Cette distinction vous aidera à choisir la bonne rubrique et à éviter de penser, à tort, que le certificat réglera l’ensemble des effets du jugement étranger.

Ne pas négliger la cohérence des documents

Dans les affaires internationales, les différences d’orthographe des noms, de présentation des dates ou d’adresses sont fréquentes. Même minimes, elles peuvent compliquer l’analyse du dossier. Relisez attentivement les informations que vous reportez sur le CERFA et, si nécessaire, préparez une courte liste des correspondances utiles entre vos documents.

Vérifier l’actualité des informations

La dernière vérification DILA indiquée pour cette fiche date du 17 octobre 2023. Cela constitue un repère utile, mais il reste prudent de contrôler, au moment de votre démarche, que le formulaire est toujours en vigueur et que les modalités pratiques d’envoi n’ont pas évolué.
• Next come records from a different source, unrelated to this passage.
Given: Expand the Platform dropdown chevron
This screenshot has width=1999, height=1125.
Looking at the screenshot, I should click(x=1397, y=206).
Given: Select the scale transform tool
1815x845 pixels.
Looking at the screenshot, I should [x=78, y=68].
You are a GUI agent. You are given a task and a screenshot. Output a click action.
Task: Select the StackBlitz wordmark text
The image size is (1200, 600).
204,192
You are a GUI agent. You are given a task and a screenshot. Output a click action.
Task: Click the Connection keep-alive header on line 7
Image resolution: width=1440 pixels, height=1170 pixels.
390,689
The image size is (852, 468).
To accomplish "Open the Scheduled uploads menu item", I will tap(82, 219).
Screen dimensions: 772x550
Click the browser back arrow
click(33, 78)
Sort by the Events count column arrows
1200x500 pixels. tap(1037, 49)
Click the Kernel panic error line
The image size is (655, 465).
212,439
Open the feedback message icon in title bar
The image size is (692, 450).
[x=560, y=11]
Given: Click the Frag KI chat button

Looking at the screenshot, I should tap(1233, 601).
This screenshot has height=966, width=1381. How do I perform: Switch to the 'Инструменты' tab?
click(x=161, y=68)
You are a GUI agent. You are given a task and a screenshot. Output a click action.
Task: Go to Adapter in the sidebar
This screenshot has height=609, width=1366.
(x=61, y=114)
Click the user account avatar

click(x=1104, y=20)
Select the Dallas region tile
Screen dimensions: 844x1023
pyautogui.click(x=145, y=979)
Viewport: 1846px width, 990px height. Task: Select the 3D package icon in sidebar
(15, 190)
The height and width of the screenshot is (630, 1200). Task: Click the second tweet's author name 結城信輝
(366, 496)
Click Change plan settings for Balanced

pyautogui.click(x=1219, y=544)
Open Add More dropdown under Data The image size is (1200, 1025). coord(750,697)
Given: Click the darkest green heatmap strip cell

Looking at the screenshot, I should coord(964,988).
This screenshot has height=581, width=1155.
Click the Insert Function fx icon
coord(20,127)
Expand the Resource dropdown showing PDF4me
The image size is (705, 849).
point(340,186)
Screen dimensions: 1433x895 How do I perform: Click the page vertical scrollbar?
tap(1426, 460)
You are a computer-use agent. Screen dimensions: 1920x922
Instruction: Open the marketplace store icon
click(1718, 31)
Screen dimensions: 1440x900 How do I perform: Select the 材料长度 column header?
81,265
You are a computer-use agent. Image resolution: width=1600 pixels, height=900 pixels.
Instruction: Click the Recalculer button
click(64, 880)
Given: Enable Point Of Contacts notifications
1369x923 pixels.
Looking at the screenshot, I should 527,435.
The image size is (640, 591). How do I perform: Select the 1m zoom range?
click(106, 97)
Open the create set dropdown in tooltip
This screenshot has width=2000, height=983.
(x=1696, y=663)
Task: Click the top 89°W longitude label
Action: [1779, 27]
Les pages Service-Public.fr et les indications du greffe compétent sont les sources à privilégier.

Ce qu’il faut retenir sur le CERFA 15987*01

Le CERFA 15987*01 est un formulaire destiné aux particuliers qui demandent la délivrance du certificat prévu à l’article 39 du règlement CE n°2201/2003. Il s’utilise pour des décisions rendues après le 1er mars 2005 dans un autre pays membre de l’Union européenne, lorsqu’elles concernent soit la matière matrimoniale, soit la responsabilité parentale.

Le formulaire couvre précisément :

  • le divorce ;
  • la séparation de corps ;
  • l’annulation de mariage ;
  • l’exercice de l’autorité parentale ;
  • la résidence de l’enfant ;
  • le droit de visite et d’hébergement.

Il ne couvre pas la pension alimentaire due pour l’enfant. Son remplissage repose sur des informations simples, mais exactes, concernant votre identité, l’objet de la demande, puis une attestation sur l’honneur, datée et signée.

Comme l’adresse de destination et les pièces exactes à joindre ne sont pas détaillées sur la page du formulaire reproduite, la vérification préalable auprès de Service-Public.fr ou du greffe compétent est indispensable. Dans ce type de démarche, la précision documentaire compte autant que le bon choix du formulaire.